Alan MacKinnon (1934) in his History of Speldhurst, perhaps drawing upon an earlier source as well as describing it in greater detail, clearly indicates it origins as a holy well, in the use of the words holy water below:

“Adam’s Well is situated in this Manor, it was famous long before the Tunbridge Wells waters were discovered, and issue from high ground at Langton. In much repute in ancient times, it is impregnated with no mineral, saline, nitrous or earthy matter, whatever, it is quite free of sediment, and was called in old times a ‘holy water.’ In 1765, the owner of this well, on digging into the rock to enlarge the pool or bath came upon an ancient stone arch, whose date could but mere matter of conjecture. This arch can be seen at the present day.”

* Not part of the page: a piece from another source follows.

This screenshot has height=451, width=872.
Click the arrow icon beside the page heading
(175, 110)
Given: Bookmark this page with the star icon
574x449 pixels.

Combined with the traces of medieval stonework, the medieval origin is supported by its name: Adam, being taken from a local fourteenth century landowner, John Adam.  Fortunately, Adam’s Well still exists, much as MacKinnon (1934) describes, now enclosed in the private grounds of Adam’s Well House: a bungalow, built in the nineteenth century, after a bout of vandalism, to house a caretaker for the well. The well itself arises in a shallow, square brick-lined chamber.  Enclosing this is a large stone alcove, built to allow a sheltered access to the well during inclement weather. The back wall of this shelter is of a crude nature, indicating that it may indeed be of considerable age. A stone set in its arch notes: ‘ADAMS WELL 1868.’

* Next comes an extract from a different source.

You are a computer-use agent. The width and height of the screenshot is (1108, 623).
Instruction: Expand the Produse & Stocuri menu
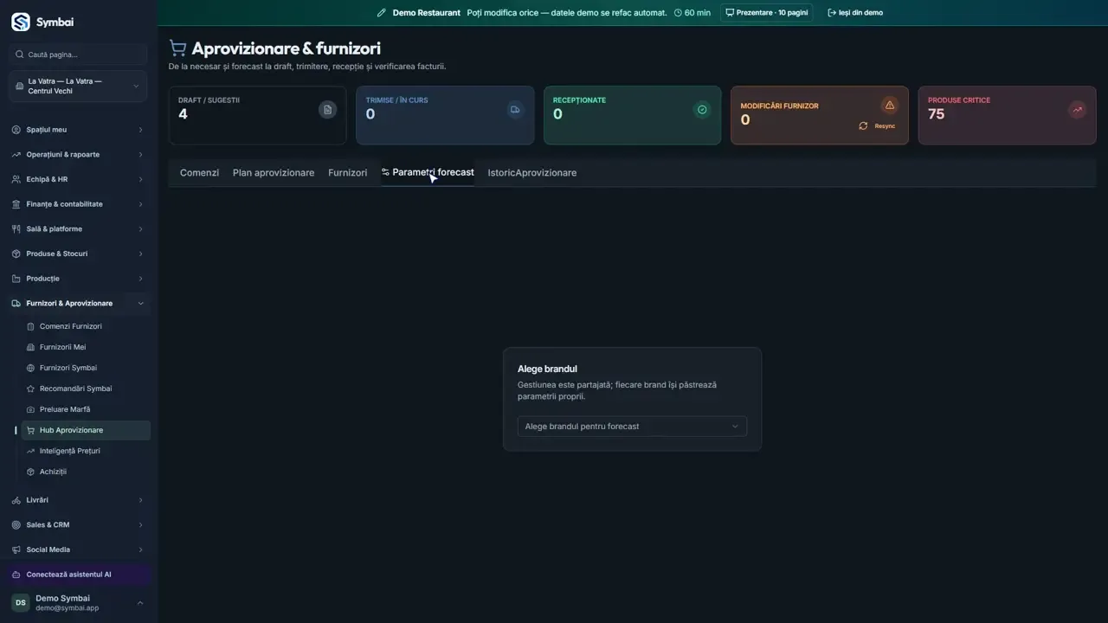click(78, 254)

This date presumably refers to when the well was repaired, and the house built.  In front of this is a much larger and deeper rectangular stone chamber. I was informed by the then owner in the mid-1990s, Mrs Wolf, that dogs and horses were washed within this.  Over this chamber is an iron grill with the letters ‘AW’ in its centre.  Mrs Wolf also told me that the quality of the water was so good that it was bottled and stored on ships for long periods. Much of the popularity of the water came from the fact that it lay along the busy old road from Peacehaven to London.

Burr (1766) implies that its powers, to cure human ailments, were largely forgotten and:

 “…at present it is only famous for the cure of mangy dogs, in which case it is esteemed an infallible remedy.”

Yet, John Britton (1836) in the Descriptive sketches of Tunbridge Wells and the Calverley estate; with brief notices of the picturesque scenery, seats, and antiquities in the vicinity describes it as being noted for:

“its transparency of its waters, and for its efficacy in some cutaneous disorders.”

Recent analysis showed that the water contains copper, which perhaps explains its lower popularity compared to Tunbridge, as copper salts were not as efficacious as iron salts. This is supported by Mrs. Wolf who noted that it had not cured her rheumatism!